Ricostruire la propria vita un piatto alla volta. L’integrazione e l’inclusione di chi è stato costretto a migrare si concretizzano in tante differenti modalità. Da Gustamundo lo fanno con i colori, gli odori e i sapori dei piatti della cucina tradizionale di quei Paesi che si sono lasciati alle spalle. Pietanze preparate con due ingredienti speciali, l’accoglienza e la speranza per il futuro.
L’inizio
In principio, l’idea era di ampliare la proposta del ristorante messicano El Pueblo a Roma, trasformata poi in un progetto di integrazione socio-economica di persone migranti, rifugiati e richiedenti asilo attraverso la gastronomia etnica, che dalle cucine del locale si è allargato al laboratorio di pasticceria. “Ho aperto El Pueblo trent’anni fa e nel 2017 ho deciso di ampliarlo riservando una saletta alle cucine etniche con eventi una tantum, così mi sono rivolto ai centri di accoglienza per entrare in contatto con chi, tra le persone migranti, avesse già fatto il cuoco nel Paese di provenienza”, racconta a Interris.it la mente dell’iniziativa Pasquale Compagnone, ristoratore e fondatore dell’associazione In cammino con Gustamundo. Dalla collaborazione con i centri di accoglienza straordinaria (Cas) e con la rete degli enti del Sistema di protezione per richiedenti asilo e rifugiati (Sprar) di Roma, così come con altre realtà quali Croce rossa italiana, Comunità di Sant’Egidio e Humilitas Onlus, sono stati coinvolti nel progetto circa sessanta tra cuochi e cuoche, provenienti principalmente dall’Africa, Senegal, Mauritania, Mali, Costa d’Avorio e Guinea, e dal Medio Oriente, Siria, Afghanistan, Iran e Iraq. “Qualcuno nel frattempo ha trovato un impiego altrove e oggi il nostro gruppo è formato da 15-18 persone che hanno delle affinità e vanno d’accordo fra loro. Il lavoro è il denominatore comune e il progetto è il collante”, prosegue Compagnone.
Cene e conoscenza
Il primo esperimento del progetto consisteva nell’incontro tra gli avventori del ristorante e i cuochi che, oltre a illustrare i piatti che avevano preparato, raccontavano la propria storia. “Dopo un anno abbiamo cominciato a gettare le basi per un ristorante multietnico, organizzando “Ogni cena una storia” cene per consentire la conoscenza diretta tra i clienti e i migranti” – racconta il fondatore – “presentavano i loro piatti e a fine pasto raccontavano le loro storie, fraternizzando”. Il passo successivo è stato quello di avviare il ristorante Gustamundo come un’attività vera e propria, aperta a cena tutte le sere, con un menù alla carta e un personale selezionato di qualità medio-alta.
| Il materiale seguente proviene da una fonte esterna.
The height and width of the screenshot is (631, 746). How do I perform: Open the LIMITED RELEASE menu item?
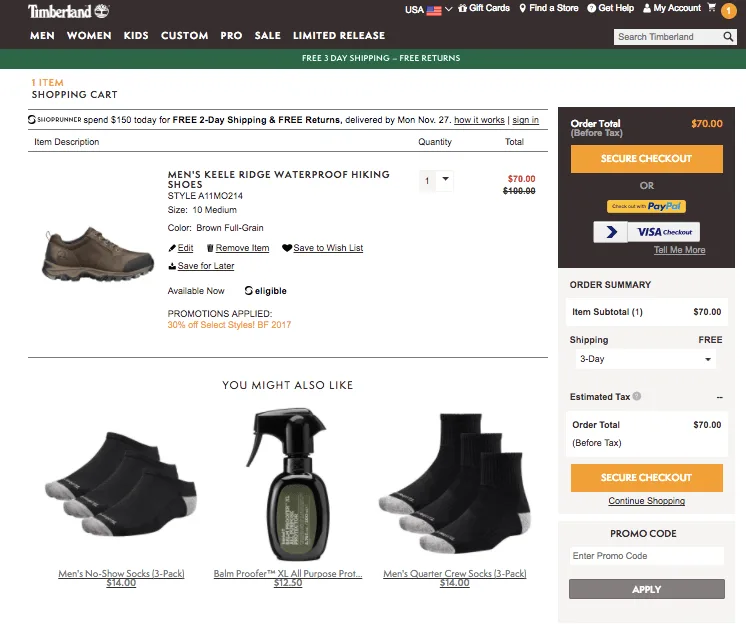(x=338, y=36)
In seguito al lockdown, El Pueblo e Gustamundo si sono uniti in un singolo locale e due mesi fa ne è stato inaugurato uno nuovo. Inoltre offre anche il servizio In cammino-Catering migrante. “I piatti ‘forti’ del nostro menù sono quelli di carne, come lo zighinì, eritreo ed etiope, oltre ai falafel e all’hummus”, aggiunge.
I dolci
Non di solo salato si ciba l’uomo, ma anche di dolce. Un anno fa è partita la pasticceria multietnica, un’occasione d’imprenditorialità che segue il laboratorio di pasticceria sostenuto da Unhcr e Intersos a cui hanno partecipato 12 donne migranti, iniziativa rivolta non solo agli avventori ma anche alle altre attività del settore. Tra le iniziative di Compagnone, inoltre, c’è stata la costituzione, due anni fa, dell’associazione che si occupa di “organizzare corsi Hccp per gli operatori del settore alimentare in arabo, francese, italiano e inglese per far conoscere ai migranti di prima accoglienza i requisiti obbligatori per lavorare nei ristoranti”, spiega Compagnone, “e di pratiche per il ricongiungimento familiare”.
La trasformazione
Una di queste riguarda la famiglia di Ilyas Mohammad, nel progetto Gustamundo fin dall’inizio. “Il nostro cuoco Ilyas è arrivato in Italia dal Kahsmir, in Pakistan, dieci anni fa. Lì gestiva un ristorante con sua moglie, ma dopo aver perso entrambi ha lasciato il Paese mentre i suoi figli sono rimasti. Quando l’ho conosciuto era triste e depresso”, racconta il gestore del ristorante. “Lo abbiamo aiutato con il lavoro e con le pratiche per riunire la sua famiglia e adesso dopo dieci anni rivede i suoi figli. Ho assistito alla trasformazione di un uomo che non aveva nulla e ha ricostruito la sua vita. Lui mi considera un fratello”, conclude Compagnone.